- SOURCE DOCUMENT -
━━━━━━━━━━━━━━━━

Friday, December 5, 2008

Leaf (Parking Lot Films, 2008)

by Mark Gabrish Conlan • Copyright © 2008 by Mark Gabrish Conlan • All rights reserved

I wanted to go to the library for what looked like an interesting movie: Leaf, a 2008 film about the former San Diego Chargers (and Tampa Bay Buccaneers, and Dallas Cowboys, and Seattle Seahawks) quarterback Ryan Leaf. What I hadn’t realized was that the San Diego Union-Tribune had run a big story about it on the front page of its sports section the day before, so about 200 people turned out to see it. They were expecting a personal appearance by the film’s director, Tim Carr — who also wrote it and starred as Ryan Leaf -— but before the film began library staffer Lynn Whitehouse (whom Charles and I know well by now!) announced that the real Ryan Leaf had just lost his latest job and therefore Carr was unable to make it because he was reworking the ending of his film, so what future audiences would see would not be what we saw at the end.

━━━━━━━━━━━━━━━━

- MATERIAL -
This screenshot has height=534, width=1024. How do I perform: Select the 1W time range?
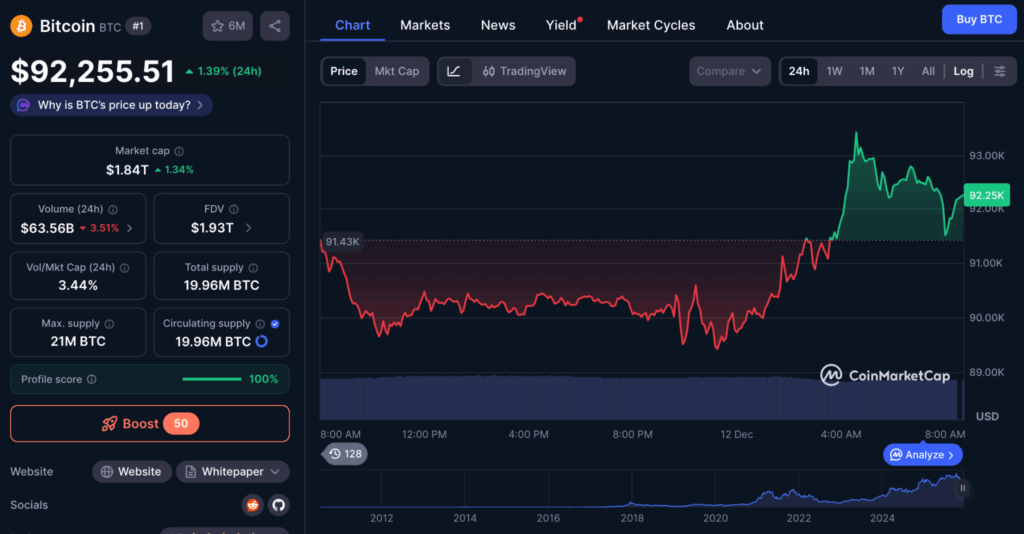click(x=834, y=71)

━━━━━━━━━━━━━━━━

- TASK OBJECTIVE -
Resume the review of the film Leaf, picking up right after its last sentence.

- TASK OUTPUT -
Leaf (the movie) turned out to be — well, not really a documentary since virtually everybody in it was played by an actor (only a few of the figures in Leaf’s life, notably Union-Tribune sportswriter Jay Posner — whom Leaf swore at in the clubhouse after an early defeat and thus alerted San Diego’s media and fans that this was a problem child — appear as themselves), and not really a “mockumentary” either since its intent wasn’t to make fun of Leaf or America’s football cult in general (though both, especially the latter, deserve satire) but to present him seriously and even semi-sympathetically. Leaf is a frustrating movie because its impoverished production budget shows — we don’t get to see any footage of Ryan Leaf in action (the costs of either licensing the actual clips from NFL Films or staging pro football games were way beyond the kind of money Carr and his company, “Parking Lot Films,” had available), many of the “actors” are barely competent, and the production is pretty cheap (much of it looks like it was shot on video with available light, which was probably the case) — and because it’s clear writer Carr is as clueless as to What Made Ryan Run (in both senses of the last word!) as the rest of us, though as Leaf Carr is just right: a perpetually perplexed jock who still can’t understand why he fell so far so fast and keeps repeating that it was all for the best because it was a “learning experience.”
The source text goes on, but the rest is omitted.